Objective: To compare the carcinogenic abilities of CD133(+)CD44(+) laryngeal cancer stem cells and general laryngeal cancer stem cells and to identify the mechanism underlying the action of miRNAs. Methods: Solid tumor-derived laryngeal carcinoma stem cells and Hep-2-derived laryngeal carcinoma stem cells were cultured, and CD133(+)CD44(+) laryngeal cancer stem cells were sorted by flow cytometry. Boden chamber invasion assay, cell migration assay and tumor formation assay were then performed to compare the invasion, migration and tumorigenic abilities of CD133(+)CD44(+) laryngeal cancer stem cells and general laryngeal cancer stem cells. And then, miRNAs isolated from two laryngeal cancer stem cells were detected and analysed with miRNA chip. Results: (1)In Boyden chamber invasion assay, the cell invasion rate of CD133(+)CD44(+) laryngeal cancer stem cells was obviously higher (80.2%±2.3% vs. 63.9%±3.2%, t=5.011, P=0.027); (2)CD133(+)CD44(+) laryngeal cancer stem cells also had higher mobility in cell migration assay (82.9%±1.1% vs. 70.9%±0.6%, t=4.514, P=0.031); (3)In tumor formation assay, the tumor formation rate of CD133(+)CD44(+) laryngeal cancer stem cells was also higher (80% vs. 50%).

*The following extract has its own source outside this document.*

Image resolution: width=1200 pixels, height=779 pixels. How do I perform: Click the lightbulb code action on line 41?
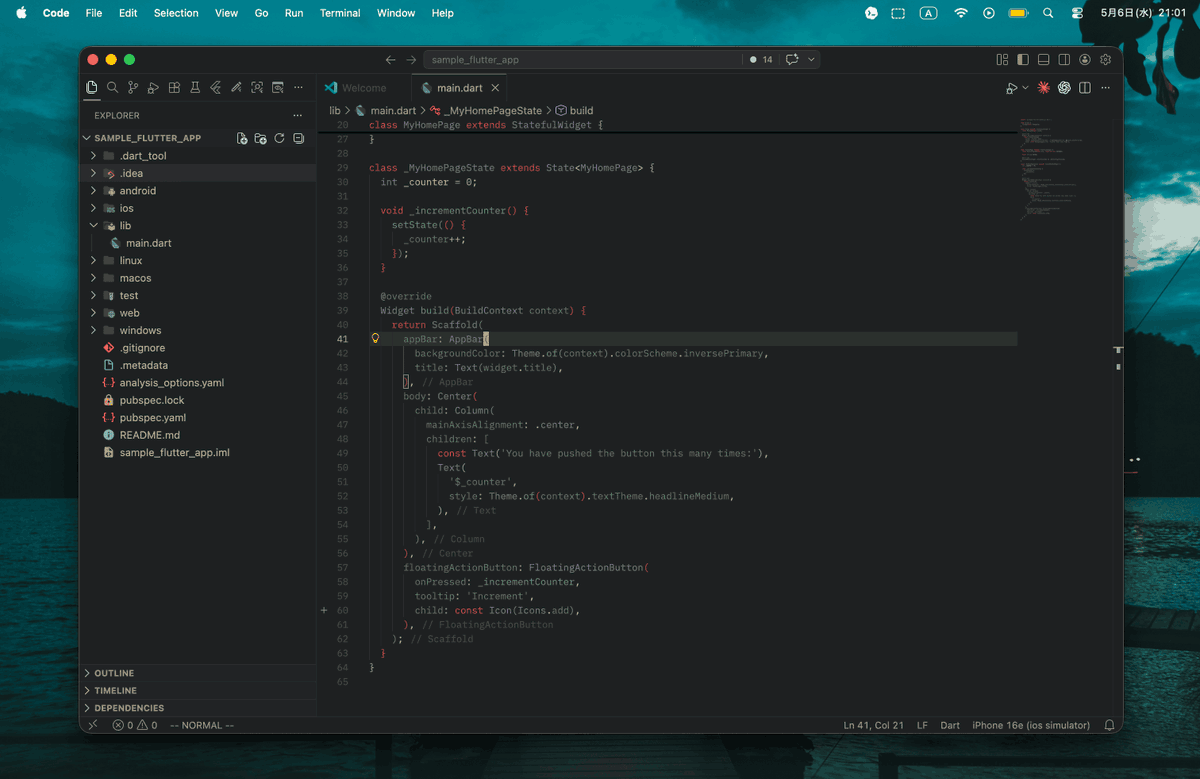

What's more, we identified 15 miRNAs that were significantly upregulated in CD133(+)CD44(+) laryngeal cancer stem cells and 3 miRNAs that were significantly downregulated in CD133(+)CD44(+) laryngeal cancer stem cells, compared with normal laryngeal cancer stem cells. Conclusions: CD133(+)CD44(+) laryngeal cancer stem cells have stronger invasion, migration and tumorigenic abilities compared with normal laryngeal cancer stem cells, and the difference of miRNAs' expression is one of the possible causes.